Task description
Leaving the pictures out, transcribe the records below exactly.

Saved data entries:

------

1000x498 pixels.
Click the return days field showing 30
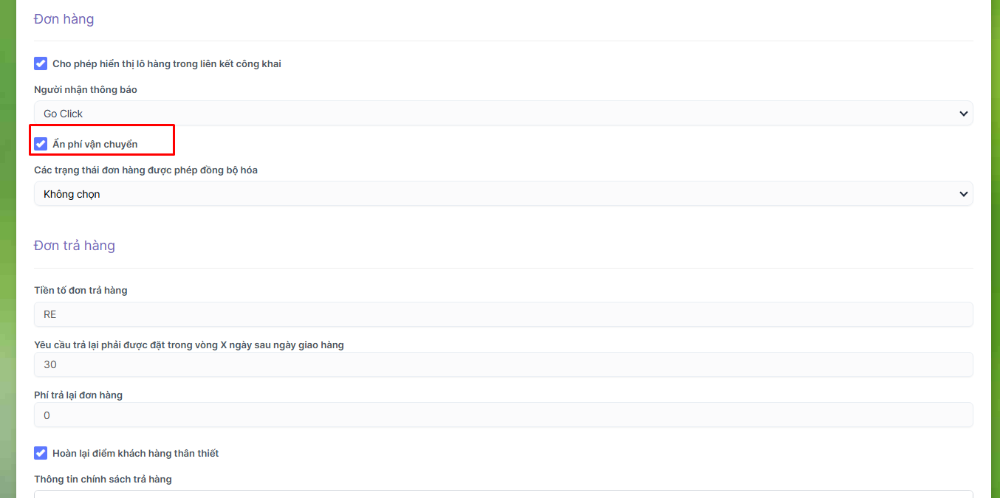click(x=502, y=364)
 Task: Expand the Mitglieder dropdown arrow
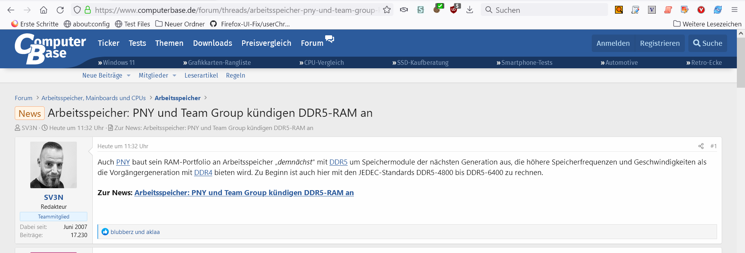pos(175,76)
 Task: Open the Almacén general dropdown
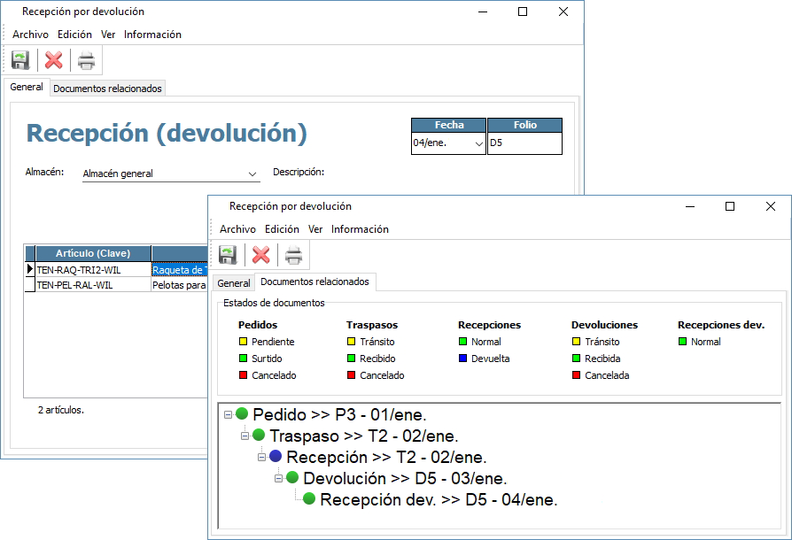pos(252,174)
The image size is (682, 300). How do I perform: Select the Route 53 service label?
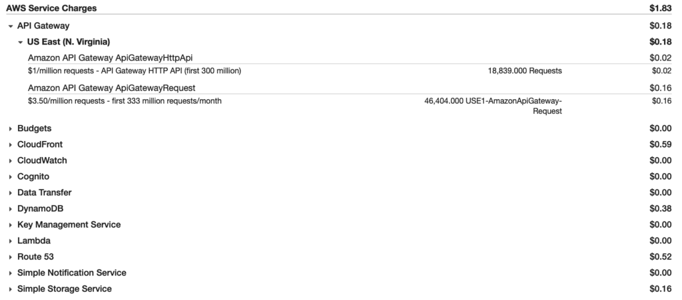click(35, 257)
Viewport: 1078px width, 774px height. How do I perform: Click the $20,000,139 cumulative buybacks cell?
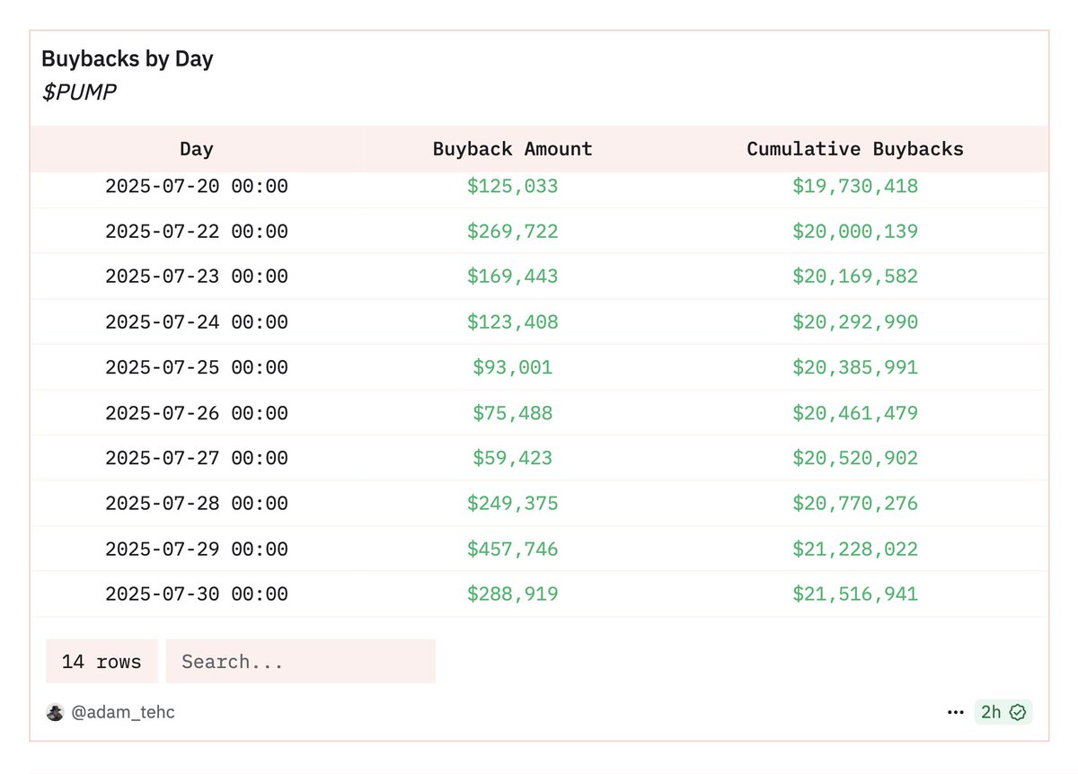click(x=854, y=232)
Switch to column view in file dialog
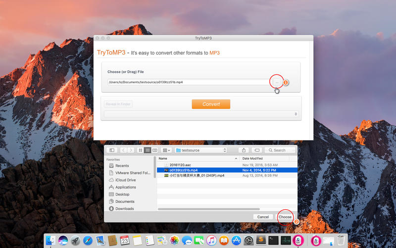This screenshot has height=248, width=396. coord(154,150)
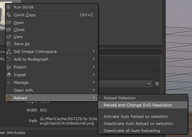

------

Task answer
1000x498 pixels.
Click the return days field showing 30
click(x=502, y=364)
 Task: Expand the Mitglieder dropdown arrow
pos(175,76)
 Task: Open the Almacén general dropdown
pos(252,174)
The image size is (682, 300). How do I perform: Select the Route 53 service label?
click(35, 257)
Viewport: 1078px width, 774px height. How do I perform: Click the $20,000,139 cumulative buybacks cell?
click(x=854, y=232)
Switch to column view in file dialog
This screenshot has height=248, width=396. coord(154,150)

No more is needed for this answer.